§ **EXERCISE REQUIREMENTS**:
Extract the full passage below on background workers and programming language choice, reproducing every word and line break unchanged and leaving out the records that follow it.

§ **EXERCISE PASSAGE**:
Often you have synchronous tasks and asynchronous background tasks in an application, e.g., sending some notifications, or other things run periodically like compute reports. You should run those background tasks on dedicated instances. Splitting frontend instances and background workers help you to keep the latency and the latency jitter of synchronous requests low because a load of an instance is only affected by a single source of load. Moreover, it helps you to scale your application instances automatically based on a single signal. Either the number of incoming HTTP requests or the number of tasks in the task queue.

For ease of development, you should use the same code base for the frontend and background worker instances. You should even use the same OCI image for both and use environment variables to configure the instances as background workers or frontend instances. This eases the development, and you can deploy both instance types at the same time, making it easy to execute schema changes. Your background worker should fetch jobs from some sort of queue. This allows you to scale them horizontally. If you need to run some jobs based on some sort of timer, create a single instance publishing jobs to the queue, so you do not need any leader election in the background worker instances.

Programming Language

Finally, you should use whatever programming language your team feels comfortable with and allow modern software development. The main requirement for modern software development is good support for unit tests, so you can test your codebase extensively and automatically. The language should have good support to run in Linux OCI containers. You should set up automatic CI pipelines testing every code change before merging to the main branch, or if you do trunk-based development, the pipelines should give you fast feedback if the last commit broke the trunk. Your deployments should be done automatically from a source of truth. Even a semi-automated deployment process where a human has to trigger a pipeline with a single click will help you to reduce errors during deployment a lot. A good strategy I saw in the past was automatic deployments to pre-prod environments followed by a manually triggered but automated deployment to production. The automatic deployments on pre-prod help you to build trust in the deployment process while keeping the upfront investment in the CI pipeline low. You should however aim in the long run for fully automated release pipelines where a change to the main branch is rolled out to production automatically after the test suits have passed. A good strategy to support that is to use feature flags to separate code rollouts from feature activation. With a feature flag, you can roll out the code to production but activate the new feature or behavior at another point in time. Most feature flag toolkits support experiments where you can test a new feature with a subset of users. The tooling you use here should be chosen by the knowledge of the team and your local talent pool. Using some boring languages like Python, C#, Kotlin, Golang or Java may help you to hire more easily, than using the newsted hyped functional language very few people have heard of.

§ **RECORDED DATA**:

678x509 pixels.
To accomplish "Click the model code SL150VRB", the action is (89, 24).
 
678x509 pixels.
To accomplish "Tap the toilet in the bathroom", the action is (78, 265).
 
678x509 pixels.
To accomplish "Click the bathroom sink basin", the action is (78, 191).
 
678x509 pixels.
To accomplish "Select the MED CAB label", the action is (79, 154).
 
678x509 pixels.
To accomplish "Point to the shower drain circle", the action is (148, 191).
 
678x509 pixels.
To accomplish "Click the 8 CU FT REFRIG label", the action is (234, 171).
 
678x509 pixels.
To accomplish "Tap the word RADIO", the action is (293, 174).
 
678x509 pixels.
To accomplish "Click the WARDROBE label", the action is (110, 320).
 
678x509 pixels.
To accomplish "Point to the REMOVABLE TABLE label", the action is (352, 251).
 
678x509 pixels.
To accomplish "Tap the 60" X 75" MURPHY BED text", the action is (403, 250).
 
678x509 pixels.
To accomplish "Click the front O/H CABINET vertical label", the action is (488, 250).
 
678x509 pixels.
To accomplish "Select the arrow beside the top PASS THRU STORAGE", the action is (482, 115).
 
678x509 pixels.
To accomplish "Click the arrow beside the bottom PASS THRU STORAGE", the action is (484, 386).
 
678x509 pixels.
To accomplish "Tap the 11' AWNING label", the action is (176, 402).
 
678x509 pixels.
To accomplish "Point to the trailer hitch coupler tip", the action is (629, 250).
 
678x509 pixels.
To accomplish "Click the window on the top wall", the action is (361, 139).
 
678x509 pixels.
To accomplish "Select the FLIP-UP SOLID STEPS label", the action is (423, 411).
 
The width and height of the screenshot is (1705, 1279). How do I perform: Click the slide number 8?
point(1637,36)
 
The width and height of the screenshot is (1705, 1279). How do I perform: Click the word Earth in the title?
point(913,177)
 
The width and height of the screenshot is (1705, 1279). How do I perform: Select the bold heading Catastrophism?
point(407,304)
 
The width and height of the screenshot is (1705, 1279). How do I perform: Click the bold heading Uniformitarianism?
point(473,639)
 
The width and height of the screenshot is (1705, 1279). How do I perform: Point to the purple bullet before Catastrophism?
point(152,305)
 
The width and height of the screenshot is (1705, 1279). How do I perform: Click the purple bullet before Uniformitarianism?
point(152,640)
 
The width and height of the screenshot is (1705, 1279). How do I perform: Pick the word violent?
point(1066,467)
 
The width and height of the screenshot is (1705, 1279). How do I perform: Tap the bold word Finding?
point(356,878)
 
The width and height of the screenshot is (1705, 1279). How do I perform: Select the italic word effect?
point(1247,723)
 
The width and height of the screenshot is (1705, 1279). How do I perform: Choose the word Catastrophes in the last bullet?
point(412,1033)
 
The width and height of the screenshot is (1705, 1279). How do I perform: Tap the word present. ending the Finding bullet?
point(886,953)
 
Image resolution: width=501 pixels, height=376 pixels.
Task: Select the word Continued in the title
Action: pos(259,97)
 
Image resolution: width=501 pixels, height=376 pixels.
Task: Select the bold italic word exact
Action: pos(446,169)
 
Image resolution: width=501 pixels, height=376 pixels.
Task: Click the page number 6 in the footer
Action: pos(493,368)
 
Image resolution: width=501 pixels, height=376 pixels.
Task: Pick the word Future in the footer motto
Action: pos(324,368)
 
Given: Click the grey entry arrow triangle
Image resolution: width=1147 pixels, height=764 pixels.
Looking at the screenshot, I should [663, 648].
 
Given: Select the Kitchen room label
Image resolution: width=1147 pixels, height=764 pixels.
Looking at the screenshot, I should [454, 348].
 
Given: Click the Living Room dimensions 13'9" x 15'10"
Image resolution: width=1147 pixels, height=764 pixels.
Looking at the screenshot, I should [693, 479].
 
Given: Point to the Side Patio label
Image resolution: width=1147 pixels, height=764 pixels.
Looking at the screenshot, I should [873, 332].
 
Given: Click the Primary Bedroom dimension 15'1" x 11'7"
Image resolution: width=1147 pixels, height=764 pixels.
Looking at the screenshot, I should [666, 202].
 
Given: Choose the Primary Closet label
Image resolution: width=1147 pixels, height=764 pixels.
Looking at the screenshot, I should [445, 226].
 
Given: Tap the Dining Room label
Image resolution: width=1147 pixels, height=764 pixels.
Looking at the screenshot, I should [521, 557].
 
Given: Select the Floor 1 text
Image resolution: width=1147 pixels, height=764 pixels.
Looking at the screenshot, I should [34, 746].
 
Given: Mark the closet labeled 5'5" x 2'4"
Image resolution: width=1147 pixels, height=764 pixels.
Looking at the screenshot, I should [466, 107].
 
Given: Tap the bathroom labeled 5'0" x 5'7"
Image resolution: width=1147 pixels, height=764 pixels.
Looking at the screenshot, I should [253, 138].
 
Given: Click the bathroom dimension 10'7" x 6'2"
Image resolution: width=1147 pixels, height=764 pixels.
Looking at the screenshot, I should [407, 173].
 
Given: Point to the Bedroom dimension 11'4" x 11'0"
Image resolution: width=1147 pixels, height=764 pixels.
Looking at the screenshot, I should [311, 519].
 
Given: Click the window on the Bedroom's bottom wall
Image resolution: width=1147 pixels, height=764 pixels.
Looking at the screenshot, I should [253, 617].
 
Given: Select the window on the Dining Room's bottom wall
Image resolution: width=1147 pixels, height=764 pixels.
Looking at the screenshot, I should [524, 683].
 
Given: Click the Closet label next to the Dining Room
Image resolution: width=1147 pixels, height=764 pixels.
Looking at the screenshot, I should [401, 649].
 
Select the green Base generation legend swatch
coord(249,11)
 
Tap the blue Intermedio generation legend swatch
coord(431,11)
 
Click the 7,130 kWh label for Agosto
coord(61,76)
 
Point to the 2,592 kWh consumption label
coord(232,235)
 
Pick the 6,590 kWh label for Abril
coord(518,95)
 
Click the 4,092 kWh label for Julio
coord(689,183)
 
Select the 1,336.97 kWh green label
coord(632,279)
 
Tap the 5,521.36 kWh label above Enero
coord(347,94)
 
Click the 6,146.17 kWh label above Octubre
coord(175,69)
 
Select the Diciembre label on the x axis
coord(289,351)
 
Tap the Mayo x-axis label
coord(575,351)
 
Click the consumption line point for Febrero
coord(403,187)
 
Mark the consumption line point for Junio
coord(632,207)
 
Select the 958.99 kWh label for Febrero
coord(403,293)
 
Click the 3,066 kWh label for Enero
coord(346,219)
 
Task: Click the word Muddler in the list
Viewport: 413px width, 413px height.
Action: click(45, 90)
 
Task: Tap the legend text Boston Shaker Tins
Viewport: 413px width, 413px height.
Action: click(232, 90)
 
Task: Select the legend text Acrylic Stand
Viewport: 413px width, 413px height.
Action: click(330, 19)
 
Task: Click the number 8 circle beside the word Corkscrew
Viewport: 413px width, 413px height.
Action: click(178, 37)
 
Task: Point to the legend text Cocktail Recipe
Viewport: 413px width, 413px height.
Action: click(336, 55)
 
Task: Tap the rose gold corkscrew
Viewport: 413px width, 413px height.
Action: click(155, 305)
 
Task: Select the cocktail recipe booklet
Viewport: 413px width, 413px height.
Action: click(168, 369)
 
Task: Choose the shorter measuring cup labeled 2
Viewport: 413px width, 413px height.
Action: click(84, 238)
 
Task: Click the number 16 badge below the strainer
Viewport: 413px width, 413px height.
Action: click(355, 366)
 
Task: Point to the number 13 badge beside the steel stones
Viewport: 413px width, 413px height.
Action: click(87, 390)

§ **RESULT OF THE TASK**:
Often you have synchronous tasks and asynchronous background tasks in an application, e.g., sending some notifications, or other things run periodically like compute reports. You should run those background tasks on dedicated instances. Splitting frontend instances and background workers help you to keep the latency and the latency jitter of synchronous requests low because a load of an instance is only affected by a single source of load. Moreover, it helps you to scale your application instances automatically based on a single signal. Either the number of incoming HTTP requests or the number of tasks in the task queue.

For ease of development, you should use the same code base for the frontend and background worker instances. You should even use the same OCI image for both and use environment variables to configure the instances as background workers or frontend instances. This eases the development, and you can deploy both instance types at the same time, making it easy to execute schema changes. Your background worker should fetch jobs from some sort of queue. This allows you to scale them horizontally. If you need to run some jobs based on some sort of timer, create a single instance publishing jobs to the queue, so you do not need any leader election in the background worker instances.

Programming Language

Finally, you should use whatever programming language your team feels comfortable with and allow modern software development. The main requirement for modern software development is good support for unit tests, so you can test your codebase extensively and automatically. The language should have good support to run in Linux OCI containers. You should set up automatic CI pipelines testing every code change before merging to the main branch, or if you do trunk-based development, the pipelines should give you fast feedback if the last commit broke the trunk. Your deployments should be done automatically from a source of truth. Even a semi-automated deployment process where a human has to trigger a pipeline with a single click will help you to reduce errors during deployment a lot. A good strategy I saw in the past was automatic deployments to pre-prod environments followed by a manually triggered but automated deployment to production. The automatic deployments on pre-prod help you to build trust in the deployment process while keeping the upfront investment in the CI pipeline low. You should however aim in the long run for fully automated release pipelines where a change to the main branch is rolled out to production automatically after the test suits have passed. A good strategy to support that is to use feature flags to separate code rollouts from feature activation. With a feature flag, you can roll out the code to production but activate the new feature or behavior at another point in time. Most feature flag toolkits support experiments where you can test a new feature with a subset of users. The tooling you use here should be chosen by the knowledge of the team and your local talent pool. Using some boring languages like Python, C#, Kotlin, Golang or Java may help you to hire more easily, than using the newsted hyped functional language very few people have heard of.